I'm using Spring MVC for a web app. I want to use OpenID for my application, but I'm just wondering of what a good way to handle authentication in general for Spring MVC is.

My web app is a question and answer app. Here is the scenario I am confused about:
When a user wants to ask a question, they enter a question in a text box and hit submit, and it posts the form to "/question/create", which maps to a Create method in my Question controller. At this point, if they are logged in it will add the question to the database, but if they aren't I would like them to see a login screen, and then after successfully logging in the question would be added to the database.

What I don't understand is how to automatically add the question to the database after the login screen, because the form values would be the form values for the login screen, and not the form values for the add a question screen anymore.

Answer 1

You should check spring security. It has all you need and more.

Answer 2

acegi or spring security is what you need.

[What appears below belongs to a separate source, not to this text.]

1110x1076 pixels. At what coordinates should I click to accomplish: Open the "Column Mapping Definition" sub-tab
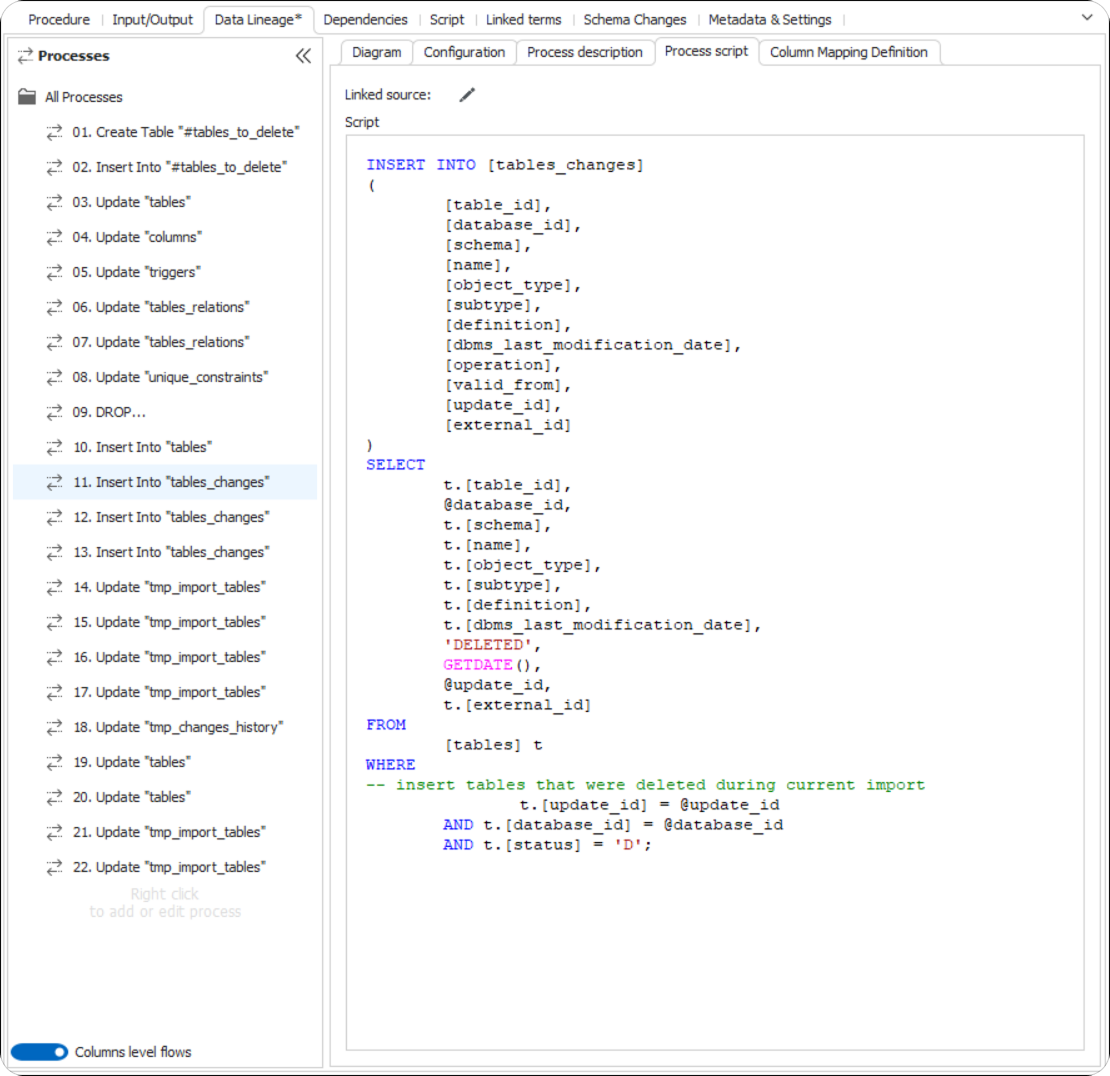click(x=849, y=52)
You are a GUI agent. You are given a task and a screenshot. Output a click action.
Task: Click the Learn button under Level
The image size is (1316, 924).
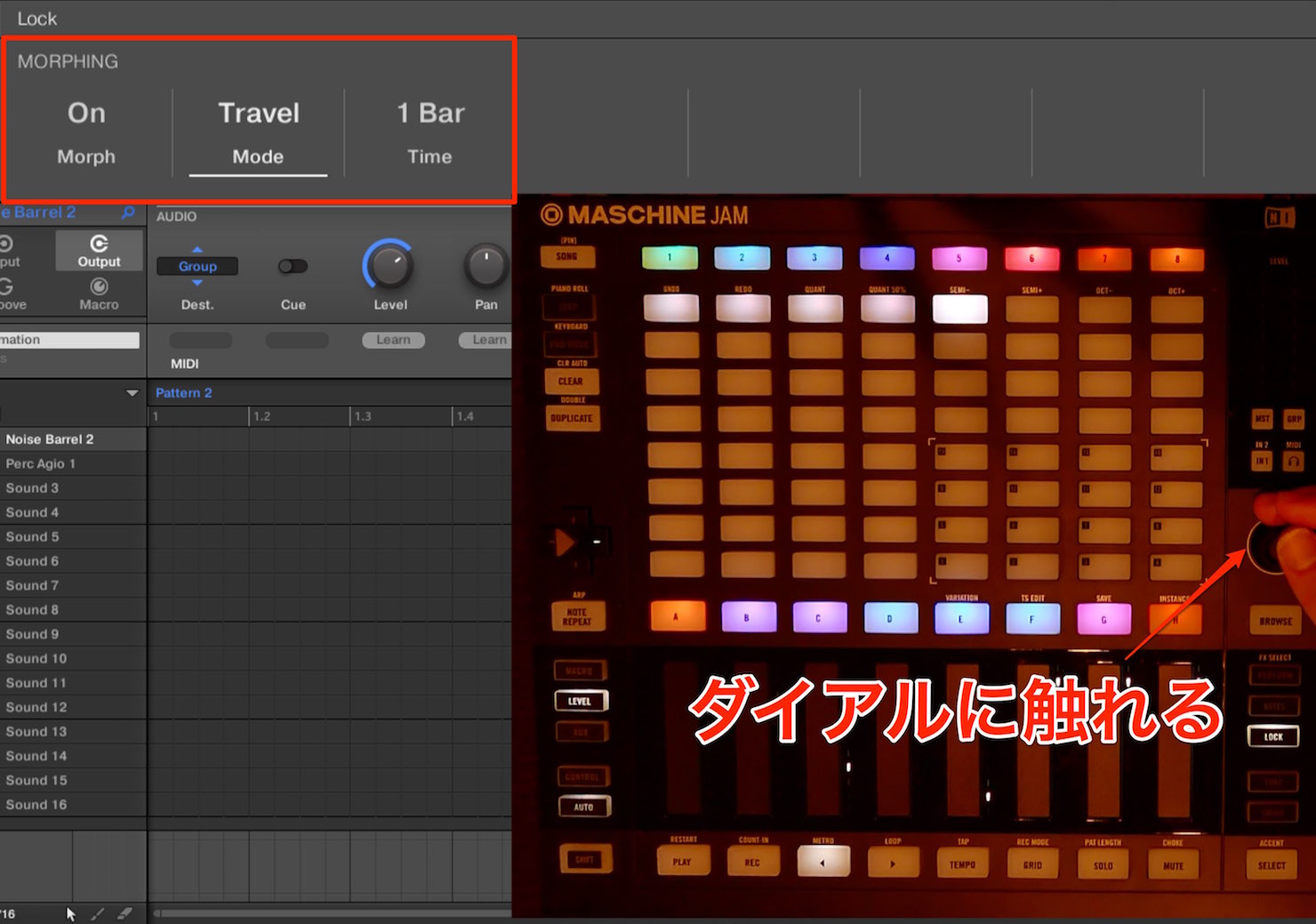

http://static.springsource.org/spring-security/site/faq.html

Any unauthenticated user will be redirected to the login page and after successful authentication original requested action may be performed. Acegi provides this facility.

Answer 3

You should check out OpenID for Java:http://code.google.com/p/openid4java/ I would think that would be the best way to do it.

Answer 4

Spring Security is the way to handle authentication in Spring and has support for OpenID authentication since version 2.0. See the section 2.3.4. OpenID Login in the official Reference Manual.